### What is required:
Could you continue the passage on perceptrons below, picking up right after its final sentence?

### Passage:
------

The basic building blocks of neural networks are called **perceptrons**. When we stack perceptrons together in layers, we get a **multilayer perceptron** (MLP), also called a **feedforward neural network** (so named because data flows in only one direction, from input to output). 

MLPs are the most basic type of neural network, and when we add some special sauce to them, we get more advanced architectures (for example, convolutional neural networks). On the other hand, there are also more basic architectures that are not MLPs, such as recurrent neural networks (RNNs). 

In the next class, we will discuss CNN's and their implementation in PyTorch. In this class, we focus on perceptrons, and in particular, some of the historical context around them. 

## Perceptrons

### Biological inspiration
Consider how the brain works:
- The brain is made up of billions of cells called **neurons**.
- Neurons are connected to each other through **synapses**.
- Each neuron receives signals from other neurons through these synapses.
- Each connection has a different strength (or “weight”), which determines how much influence one neuron (the input) has over another (the output).
- When a neuron receives enough input from other neurons, it “fires” or "activates" and sends a signal to other neurons.
- The "enough input" is determined by a threshold specific to the neuron, which is a fixed value that the input must exceed in order for the neuron to fire.

### McCulloch-Pitts model
The starting point for creating a mathematical abstraction of this process is to view the neurons task as one of *binary classification*: the neuron receives a collection of inputs, and it has to decide whether to fire or not.

Warren McCulloch and Walter Pitts were the first to propose a mathematical model of a neuron in 1943 (as such, they are credited with being the inventors of the concept of an artificial neural network). They were both trained in mathematics and logic, and they were interested in the question of how the brain could perform logical operations. They proposed a model of a neuron that was based on the idea of a binary threshold unit, which is a simple mathematical function that takes a collection of inputs and produces a binary output (either 0 or 1). Each neuron was in a state of $0$ (inactive) or $1$ (active), and the neuron would change its state based on the inputs it received. 

In their model, the neurons were arranged into layers, with each layer corresponding to a time-step in the processing of information. Thus, a neuron at time $t$ would receive inputs from neurons at time $t-1$, and it would produce an output that would be sent to neurons at time $t+1$, and so on. This modelled the flow of information as a directed graph, and they proved (in some precise sense) that if the graph was acyclic, then the network of neurons could perform any logical operation. I refer you to the wikipedia article and associated links for more information: https://en.wikipedia.org/wiki/Neural_network#McCulloch%E2%80%93Pitts_neuron

### Rosenblatt's perceptron
In 1958, at the Cornell Aeronautical Laboratory, Frank Rosenblatt implemented (or simulated) a working model of the McCulloch-Pitts neuron, which he called the **perceptron**. He was a psychologist and computer scientist, and he was interested in the question of how the brain could learn from experience. He proposed a model of a perceptron that was based on the idea of a learning algorithm, which is a set of rules that can be used to update the weights of the connections between neurons in order to improve the performance of the network. This process is now recognized as a simplified/discretized form of **gradient descent**.

------

### Data extracts:
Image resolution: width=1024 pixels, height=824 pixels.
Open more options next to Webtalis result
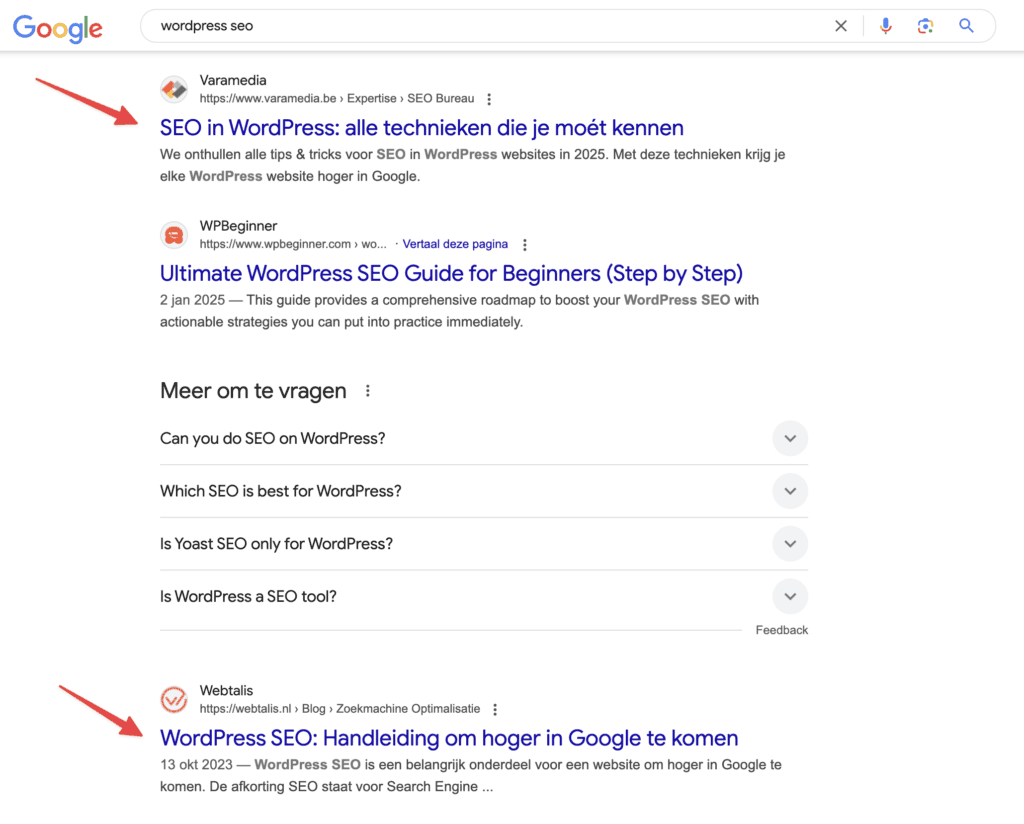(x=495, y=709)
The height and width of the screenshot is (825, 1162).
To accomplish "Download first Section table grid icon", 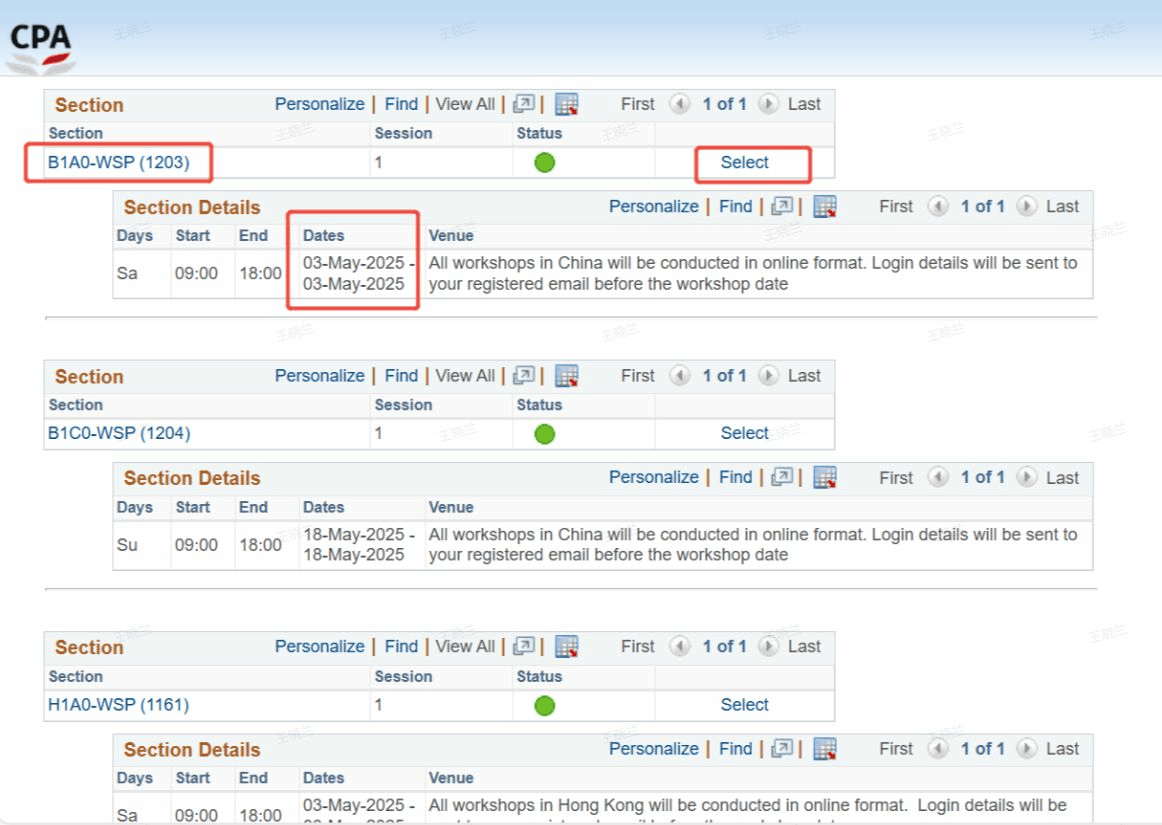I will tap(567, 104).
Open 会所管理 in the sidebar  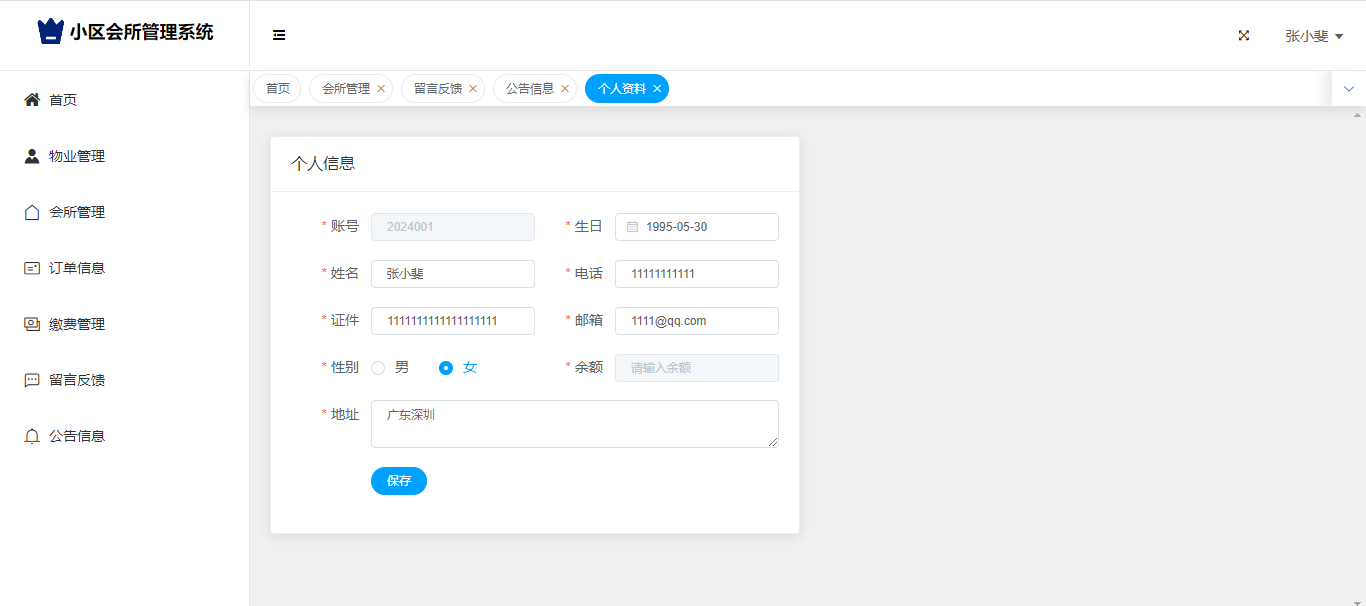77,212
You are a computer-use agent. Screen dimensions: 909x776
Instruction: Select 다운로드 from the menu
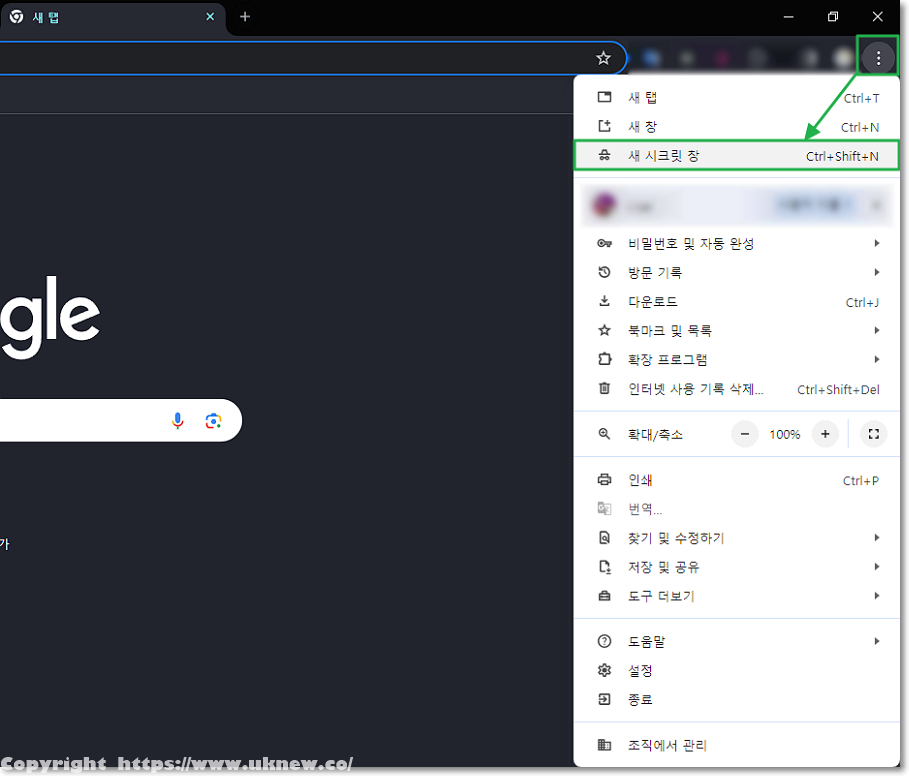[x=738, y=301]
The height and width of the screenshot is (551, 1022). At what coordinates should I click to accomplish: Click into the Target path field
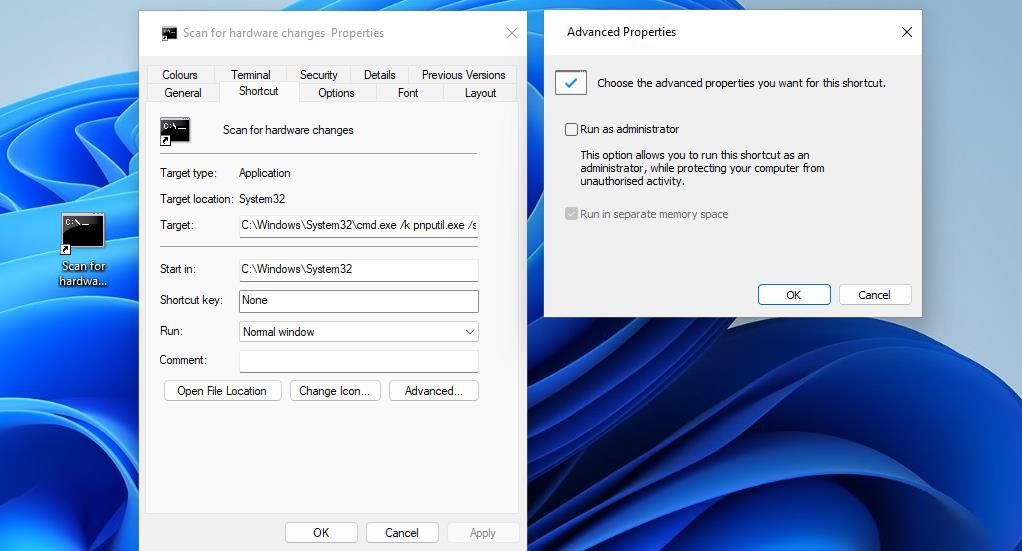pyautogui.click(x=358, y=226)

------

### Task output:
Check out the wikipedia article for more information, and some pictures of a room-sized perceptron: https://en.wikipedia.org/wiki/Perceptron

### Formal definition of a perceptron
In the language of modern ML, a perceptron is a **binary classifier** that is built as follows:
- Each neuron receives a collection of inputs $\mathbf{x} = (x_1, \ldots, x_n) \in \mathbb{R}^n$ (the signals).
- Each input has a weight $w_i \in \mathbb{R}$ (the strength of the connection).
- The neuron computes a weighted sum of the inputs: $z = \sum_{i=1}^n w_i x_i$.
- The neuron has it's own threshold $t \in \mathbb{R}$ (the neuron-specific threshold).
- The neuron fires if $z \geq t$, and does not fire otherwise.
- Thus, the output of a neuron can be expressed as binary output: $y = 1$ if $z \geq t$, and $y = 0$ otherwise.

To connect back to the models we wrote down earlier, observe that if we set $b = -t$, then the above process can be summarized as a function $P_{\mathbf{w},b}: \mathbb{R}^n \to \{0,1\}$ that is a composition:
\begin{equation*}
    \mathbb{R}^n \xrightarrow{F_{\mathbf{w},b}} \mathbb{R} \xrightarrow{H} \{0,1\},
\end{equation*}
in which the first function $F_{\mathbf{w},b}$ is linear, and the second function $H$ is the **Heaviside step function** defined by
\begin{align*}
    H(z) = \begin{cases}
        1 & \textup{if } z \geq 0,\\
        0 & \textup{if } z < 0.
    \end{cases}
\end{align*}
Thus, the function $P_{\mathbf{w},b}$ can be written directly as
\begin{equation*}
    P_{\mathbf{w},b}(\mathbf{x}) = H(F_{\mathbf{w},b}(\mathbf{x})) = \begin{cases}
        1 & \textup{if } \mathbf{w}^T\mathbf{x} + b \geq 0,\\
        0 & \textup{if } \mathbf{w}^T\mathbf{x} + b < 0.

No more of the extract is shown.